**Task**: Return the lines below word for word, with every line included and nothing changed.

**Source material**:

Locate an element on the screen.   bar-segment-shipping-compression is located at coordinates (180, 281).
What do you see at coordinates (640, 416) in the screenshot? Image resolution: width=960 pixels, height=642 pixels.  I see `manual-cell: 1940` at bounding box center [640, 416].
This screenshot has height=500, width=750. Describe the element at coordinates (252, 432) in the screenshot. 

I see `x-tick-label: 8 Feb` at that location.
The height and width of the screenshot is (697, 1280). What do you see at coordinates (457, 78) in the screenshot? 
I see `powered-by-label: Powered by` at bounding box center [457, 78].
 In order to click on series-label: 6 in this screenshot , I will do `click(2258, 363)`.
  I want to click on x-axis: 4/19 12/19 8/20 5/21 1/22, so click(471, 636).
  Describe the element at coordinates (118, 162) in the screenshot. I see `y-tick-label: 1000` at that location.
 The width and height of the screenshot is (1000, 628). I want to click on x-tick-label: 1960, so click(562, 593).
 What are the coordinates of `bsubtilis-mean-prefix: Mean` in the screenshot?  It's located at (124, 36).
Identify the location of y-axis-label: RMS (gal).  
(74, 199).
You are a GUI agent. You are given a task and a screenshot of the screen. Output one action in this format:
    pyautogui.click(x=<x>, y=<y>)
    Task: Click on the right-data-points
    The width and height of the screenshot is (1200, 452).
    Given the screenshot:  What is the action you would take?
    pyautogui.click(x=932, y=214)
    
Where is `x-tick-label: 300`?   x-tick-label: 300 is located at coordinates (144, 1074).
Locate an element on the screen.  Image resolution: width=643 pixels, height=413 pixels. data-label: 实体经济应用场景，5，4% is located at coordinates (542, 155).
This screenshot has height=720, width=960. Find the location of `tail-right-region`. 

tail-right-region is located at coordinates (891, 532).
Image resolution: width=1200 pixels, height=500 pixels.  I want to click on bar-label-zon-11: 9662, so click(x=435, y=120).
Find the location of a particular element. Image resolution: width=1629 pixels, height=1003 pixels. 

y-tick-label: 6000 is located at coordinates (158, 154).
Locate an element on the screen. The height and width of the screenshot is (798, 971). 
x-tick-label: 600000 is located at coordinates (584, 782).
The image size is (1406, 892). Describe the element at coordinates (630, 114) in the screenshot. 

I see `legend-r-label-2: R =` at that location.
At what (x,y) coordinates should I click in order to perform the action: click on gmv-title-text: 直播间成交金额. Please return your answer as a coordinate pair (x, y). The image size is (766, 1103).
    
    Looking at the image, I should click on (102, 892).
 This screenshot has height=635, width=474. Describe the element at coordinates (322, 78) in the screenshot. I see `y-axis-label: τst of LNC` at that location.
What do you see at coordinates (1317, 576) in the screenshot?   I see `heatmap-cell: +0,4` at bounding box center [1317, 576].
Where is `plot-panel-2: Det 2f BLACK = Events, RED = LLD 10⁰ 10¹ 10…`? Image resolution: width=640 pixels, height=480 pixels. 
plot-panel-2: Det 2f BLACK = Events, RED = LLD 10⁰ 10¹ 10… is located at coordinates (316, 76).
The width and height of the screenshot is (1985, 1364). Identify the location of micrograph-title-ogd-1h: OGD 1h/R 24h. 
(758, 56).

**Result for this exercise**:
Locate an element on the screen.   bar-segment-shipping-compression is located at coordinates (180, 281).
What do you see at coordinates (640, 416) in the screenshot? Image resolution: width=960 pixels, height=642 pixels.  I see `manual-cell: 1940` at bounding box center [640, 416].
This screenshot has height=500, width=750. Describe the element at coordinates (252, 432) in the screenshot. 

I see `x-tick-label: 8 Feb` at that location.
The height and width of the screenshot is (697, 1280). What do you see at coordinates (457, 78) in the screenshot? 
I see `powered-by-label: Powered by` at bounding box center [457, 78].
 In order to click on series-label: 6 in this screenshot , I will do `click(2258, 363)`.
  I want to click on x-axis: 4/19 12/19 8/20 5/21 1/22, so click(471, 636).
  Describe the element at coordinates (118, 162) in the screenshot. I see `y-tick-label: 1000` at that location.
 The width and height of the screenshot is (1000, 628). I want to click on x-tick-label: 1960, so click(562, 593).
 What are the coordinates of `bsubtilis-mean-prefix: Mean` in the screenshot?  It's located at (124, 36).
Identify the location of y-axis-label: RMS (gal).  
(74, 199).
You are a GUI agent. You are given a task and a screenshot of the screen. Output one action in this format:
    pyautogui.click(x=<x>, y=<y>)
    Task: Click on the right-data-points
    The width and height of the screenshot is (1200, 452).
    Given the screenshot:  What is the action you would take?
    pyautogui.click(x=932, y=214)
    
Where is `x-tick-label: 300`?   x-tick-label: 300 is located at coordinates (144, 1074).
Locate an element on the screen.  Image resolution: width=643 pixels, height=413 pixels. data-label: 实体经济应用场景，5，4% is located at coordinates (542, 155).
This screenshot has height=720, width=960. Find the location of `tail-right-region`. 

tail-right-region is located at coordinates (891, 532).
Image resolution: width=1200 pixels, height=500 pixels.  I want to click on bar-label-zon-11: 9662, so click(x=435, y=120).
Find the location of a particular element. Image resolution: width=1629 pixels, height=1003 pixels. 

y-tick-label: 6000 is located at coordinates (158, 154).
Locate an element on the screen. The height and width of the screenshot is (798, 971). 
x-tick-label: 600000 is located at coordinates (584, 782).
The image size is (1406, 892). Describe the element at coordinates (630, 114) in the screenshot. 

I see `legend-r-label-2: R =` at that location.
At what (x,y) coordinates should I click in order to perform the action: click on gmv-title-text: 直播间成交金额. Please return your answer as a coordinate pair (x, y). The image size is (766, 1103).
    
    Looking at the image, I should click on (102, 892).
 This screenshot has height=635, width=474. Describe the element at coordinates (322, 78) in the screenshot. I see `y-axis-label: τst of LNC` at that location.
What do you see at coordinates (1317, 576) in the screenshot?   I see `heatmap-cell: +0,4` at bounding box center [1317, 576].
Where is `plot-panel-2: Det 2f BLACK = Events, RED = LLD 10⁰ 10¹ 10…`? Image resolution: width=640 pixels, height=480 pixels. 
plot-panel-2: Det 2f BLACK = Events, RED = LLD 10⁰ 10¹ 10… is located at coordinates (316, 76).
The width and height of the screenshot is (1985, 1364). Identify the location of micrograph-title-ogd-1h: OGD 1h/R 24h. 
(758, 56).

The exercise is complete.